In the end, he told the truth, that he’d gone out with Buzz Hackett on his motorcycle for a ride. He left out the details of the beer and the offer to light out, thinking he was hiding a great deal and would soon be discovered, and found to his surprise that Barnabas’ major concern had been with the identity of his companion. That he had been out with the Buzz Hackett, who had late been courting Cousin Carolyn.
Barnabas mostly wanted to know if Young Hackett had anything nefarious planned. Willie assured him that Buzz did not, that he only wanted to pay him back for the favor he felt was owed to Willie. Then Barnabas wanted to know about the favor. Which is where the conversation got squirrelly.
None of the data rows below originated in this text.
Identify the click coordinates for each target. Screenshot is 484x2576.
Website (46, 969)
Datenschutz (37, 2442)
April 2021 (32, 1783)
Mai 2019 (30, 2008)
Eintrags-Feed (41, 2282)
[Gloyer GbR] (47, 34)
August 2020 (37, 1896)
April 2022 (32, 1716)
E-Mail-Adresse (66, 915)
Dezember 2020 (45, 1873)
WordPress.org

He tried as best he could, through a mouthful of stutters, to explain that Buzz could leave because Carolyn didn’t want him anymore. And the reason Carolyn didn’t want him anymore was because Jason was gone. Jason wasn’t around to thank, so that left Willie.
More amazing than the fact that Barnabas’ temper over the unpermitted absence of his servant had fizzled away almost completely at this explanation was the fact that he seemed to understand what Buzz had been doing. His only demand was that there would be, of necessity, no repetition of such an outing in the future. With Willie’s assurances that there would not be and that he had not, in the end, revealed the whereabouts of one Jason McGuire, Barnabas dismissed him to do his chores. Which he’d done by around midnight and had tumbled into bed, expecting to sleep at least a few hours past dawn.
But no. Here he was, socked in by fog, while in the distance he could hear the thin bells of the early shift at the cannery. And if he listened, tuning his ears past the low quiet of the Old House at sunrise, he thought he could hear, faint, like a whisper, the click and rumble of a motorcycle as it started up and headed out of town.